There it is. A burning ember in her heart, like a flung piece of meteorite scorched from atmospheric entry. She wants to strike her mother. Hannah wants to haul back and knock her into the next room.

She doesn't. She stays her hand. Instead she storms off into the kitchen and makes herself some tea: A comforting ritual. Meditative in its way. She picks out a teabag, gets the kettle on the stove.

Her mother follows, though, and she stands there like a bitter pill, saying: “You see now, I was right.” She reaches past Hannah, taking out a mug that says
BLACKMOORE TRACTOR SUPPLY
and sliding it across the counter to her daughter. “If all this nonsense proves anything, it's that we're balanced right on the edge of things. Those ants? That European man?

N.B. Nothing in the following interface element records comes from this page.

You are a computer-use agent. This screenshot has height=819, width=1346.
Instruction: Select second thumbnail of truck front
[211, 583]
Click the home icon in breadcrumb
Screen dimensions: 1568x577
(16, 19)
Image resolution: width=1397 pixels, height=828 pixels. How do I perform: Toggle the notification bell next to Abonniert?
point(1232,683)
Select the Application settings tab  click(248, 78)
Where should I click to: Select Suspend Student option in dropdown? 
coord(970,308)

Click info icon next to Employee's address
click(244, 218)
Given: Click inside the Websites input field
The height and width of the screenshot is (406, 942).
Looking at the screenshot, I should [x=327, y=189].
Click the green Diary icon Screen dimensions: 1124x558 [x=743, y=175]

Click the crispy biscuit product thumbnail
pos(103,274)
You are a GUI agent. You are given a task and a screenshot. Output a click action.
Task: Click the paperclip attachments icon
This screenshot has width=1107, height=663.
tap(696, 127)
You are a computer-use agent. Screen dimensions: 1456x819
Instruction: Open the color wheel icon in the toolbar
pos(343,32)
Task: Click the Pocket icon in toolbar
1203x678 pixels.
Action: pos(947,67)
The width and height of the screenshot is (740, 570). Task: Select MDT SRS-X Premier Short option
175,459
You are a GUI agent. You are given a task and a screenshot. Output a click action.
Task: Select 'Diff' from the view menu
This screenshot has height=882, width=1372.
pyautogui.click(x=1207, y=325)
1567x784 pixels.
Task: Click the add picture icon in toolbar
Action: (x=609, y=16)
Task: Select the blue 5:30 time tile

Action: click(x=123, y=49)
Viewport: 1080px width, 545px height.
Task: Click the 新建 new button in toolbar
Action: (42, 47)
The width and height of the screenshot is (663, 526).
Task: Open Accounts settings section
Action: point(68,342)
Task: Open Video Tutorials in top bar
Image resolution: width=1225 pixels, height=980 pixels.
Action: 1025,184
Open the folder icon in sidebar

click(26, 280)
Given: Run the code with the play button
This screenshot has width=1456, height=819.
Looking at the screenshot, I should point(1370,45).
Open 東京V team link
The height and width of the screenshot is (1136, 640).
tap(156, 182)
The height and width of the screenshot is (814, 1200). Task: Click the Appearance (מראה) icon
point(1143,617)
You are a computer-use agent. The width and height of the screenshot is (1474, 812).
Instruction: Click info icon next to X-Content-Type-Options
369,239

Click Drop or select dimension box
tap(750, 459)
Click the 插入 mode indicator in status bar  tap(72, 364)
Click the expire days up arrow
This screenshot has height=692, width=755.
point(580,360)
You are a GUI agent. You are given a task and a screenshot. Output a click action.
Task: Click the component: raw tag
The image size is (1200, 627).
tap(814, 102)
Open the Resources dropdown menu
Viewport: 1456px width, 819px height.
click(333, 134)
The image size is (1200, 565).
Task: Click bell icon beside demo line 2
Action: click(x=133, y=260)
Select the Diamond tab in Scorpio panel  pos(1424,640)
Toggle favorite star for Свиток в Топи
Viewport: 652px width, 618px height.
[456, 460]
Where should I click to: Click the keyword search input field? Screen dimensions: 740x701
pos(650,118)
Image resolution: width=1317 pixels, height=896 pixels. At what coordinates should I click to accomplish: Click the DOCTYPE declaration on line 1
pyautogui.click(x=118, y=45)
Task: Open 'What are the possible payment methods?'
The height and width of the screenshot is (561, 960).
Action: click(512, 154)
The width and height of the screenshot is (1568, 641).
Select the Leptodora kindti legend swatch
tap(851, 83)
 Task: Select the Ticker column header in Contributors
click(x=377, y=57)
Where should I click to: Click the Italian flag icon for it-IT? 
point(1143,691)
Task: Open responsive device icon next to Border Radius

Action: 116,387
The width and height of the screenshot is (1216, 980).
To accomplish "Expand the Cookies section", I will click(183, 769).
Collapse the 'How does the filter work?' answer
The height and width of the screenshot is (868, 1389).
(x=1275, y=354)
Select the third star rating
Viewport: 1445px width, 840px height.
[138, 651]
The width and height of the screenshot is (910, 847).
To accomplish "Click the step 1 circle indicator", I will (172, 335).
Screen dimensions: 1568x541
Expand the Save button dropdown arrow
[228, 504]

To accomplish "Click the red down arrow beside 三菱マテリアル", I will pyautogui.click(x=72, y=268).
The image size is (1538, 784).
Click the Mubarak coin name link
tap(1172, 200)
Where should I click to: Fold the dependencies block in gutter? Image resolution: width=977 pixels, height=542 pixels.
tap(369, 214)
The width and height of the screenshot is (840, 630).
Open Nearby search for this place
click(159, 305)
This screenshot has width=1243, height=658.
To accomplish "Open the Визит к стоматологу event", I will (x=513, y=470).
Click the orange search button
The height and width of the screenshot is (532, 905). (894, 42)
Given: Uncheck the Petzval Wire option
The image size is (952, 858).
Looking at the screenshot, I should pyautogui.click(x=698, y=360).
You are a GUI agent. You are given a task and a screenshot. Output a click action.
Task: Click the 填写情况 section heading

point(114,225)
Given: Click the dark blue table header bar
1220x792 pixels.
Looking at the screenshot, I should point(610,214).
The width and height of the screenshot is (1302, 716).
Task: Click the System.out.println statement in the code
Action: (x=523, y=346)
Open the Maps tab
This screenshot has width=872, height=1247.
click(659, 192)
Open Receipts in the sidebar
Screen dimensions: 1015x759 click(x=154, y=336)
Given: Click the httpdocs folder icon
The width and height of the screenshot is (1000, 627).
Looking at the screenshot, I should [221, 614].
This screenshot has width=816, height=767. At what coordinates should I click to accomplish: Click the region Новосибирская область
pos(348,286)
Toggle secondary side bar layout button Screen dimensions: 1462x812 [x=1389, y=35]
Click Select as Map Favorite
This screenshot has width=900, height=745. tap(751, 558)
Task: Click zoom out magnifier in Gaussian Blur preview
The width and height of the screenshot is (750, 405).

The future isn't a door. It's a wall. And we're headed right toward it. I hope you see that now.”

“That's where you're wrong, Mom.” She says these words as if she believes them, though honestly, she's not so sure. But Hannah keeps on: “If you want to be scared of anything, be scared of here and now. It's the present that's frightening. The future we can fix. If we want to. But we have to
really
want it. We can't just keep our heads down.
You
can't just keep your head down. You fucked me up. Now you fucked Dad up. Maybe he was always fucked up because of you. Things could've been different, but they weren't.”

Mom looks worse than if Hannah
had
hauled off and hit her.

The kettle starts to whistle. Hannah pushes it aside and leaves. That night she sleeps in a motel about ten miles away. She has nightmares. The same ones she's had almost every night since the island. Nightmares about drowning. About being torn to ribbons by little teeth. About falling from a great height into the sea. And once in a while, not every night, she dreams about shooting Roy Peffer through the chest with a rifle. Blood sprayed on the windswept grass.

Sometimes she wakes up feeling like she's covered in ants. Or blood. Or both.

She spends the next week with her father.

She and her mother share no words.

MIAMI

A week later

It's hot. And so humid the air feels like it's gone gelatinous, like she's moving through warm Jell-O. She sits at the café, drinks an iced coffee.

He's late, but he shows.

Ray. Ray, the cocky jerk. Ray, the guy who survived a gut shot—a
miraculous
gut shot, the way it missed his vital organs. Ray, the guy who tricked her into going on a date by asking her out on what she assumed was his deathbed.

He smiles. He's lost some weight and some muscle. But his structure is all still there—broad, firm, tall.

Well,
she thinks,
let's see how this goes
. Her own advice to her mother rings in her ears:
Maybe it's time to rejoin the world.

“Hola,” Ray says.

“Hey.”

He sits down, and the date she owes him begins.